Your instructions -> Only one range belongs in the answer: the line holding "サイトポリシー (790, 873)" through the last line of the records, reproduced as is.
Content starts
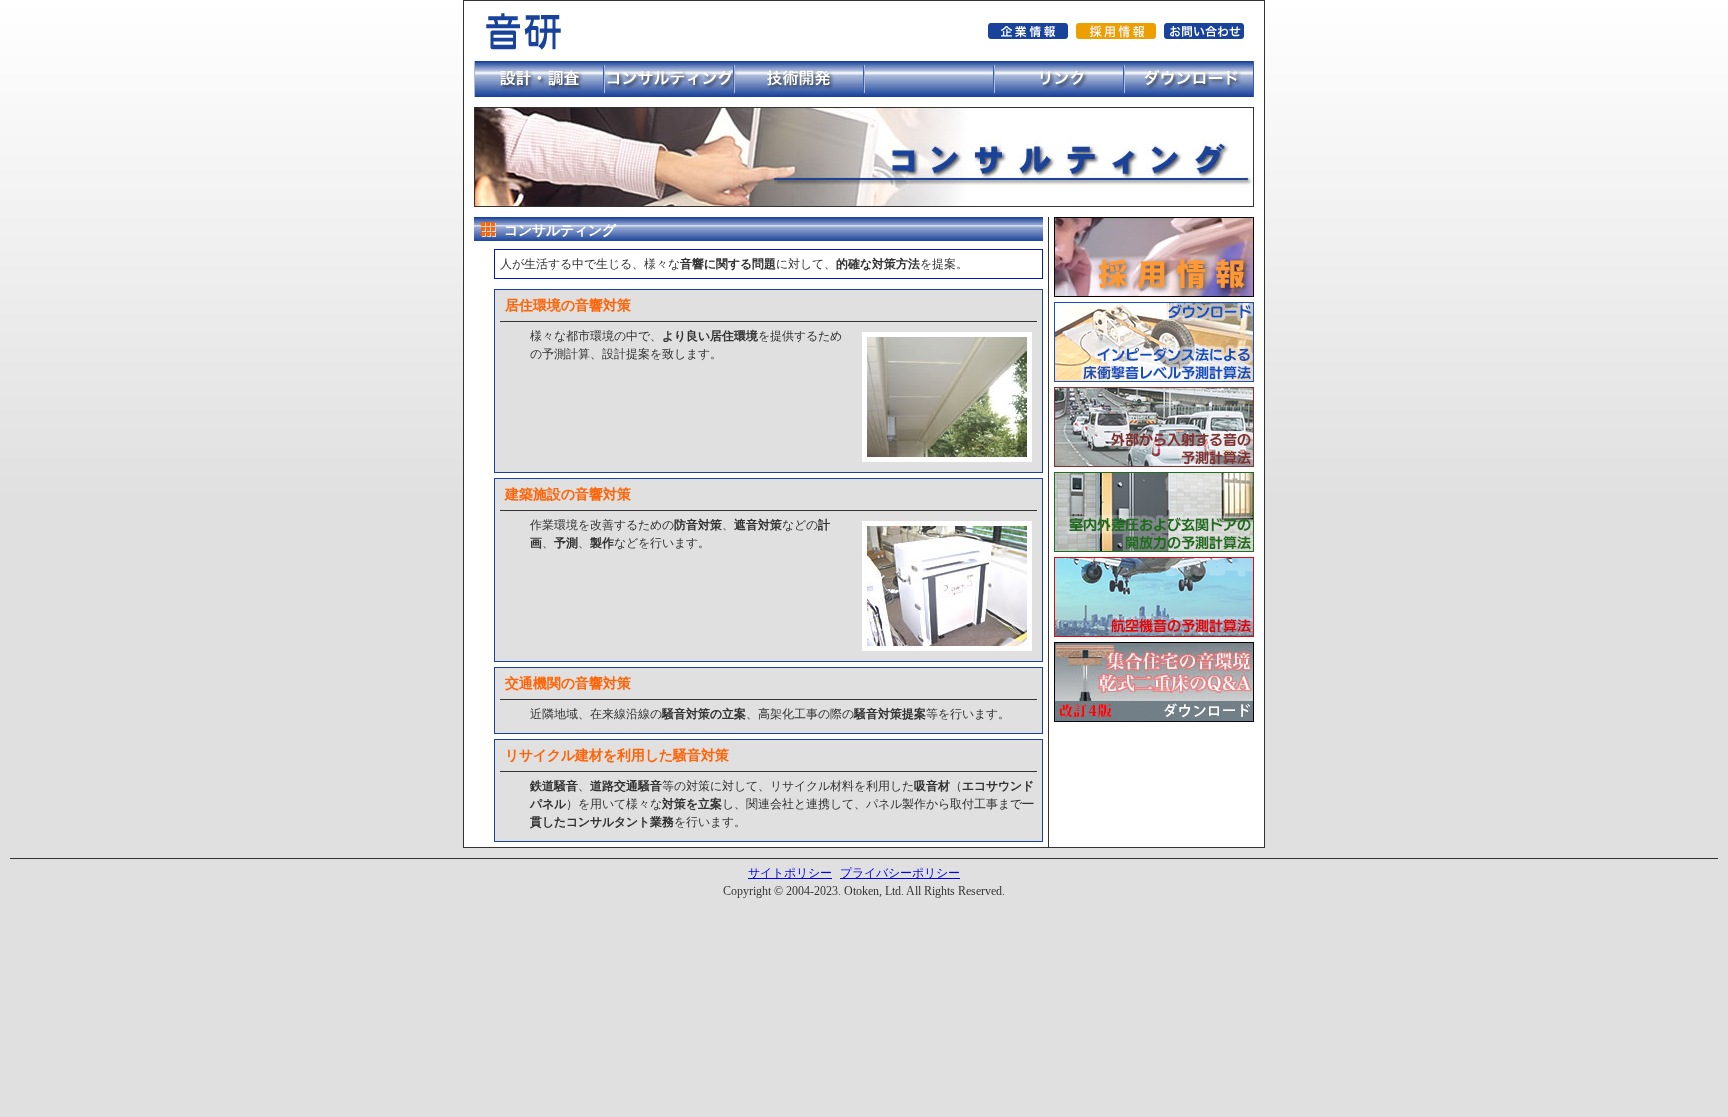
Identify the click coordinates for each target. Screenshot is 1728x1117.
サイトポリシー (790, 873)
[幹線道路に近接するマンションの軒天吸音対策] (947, 453)
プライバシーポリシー (900, 873)
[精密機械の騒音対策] (947, 642)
Content ends
Result for this task ->
サイトポリシー (790, 873)
[幹線道路に近接するマンションの軒天吸音対策] (947, 453)
プライバシーポリシー (900, 873)
[精密機械の騒音対策] (947, 642)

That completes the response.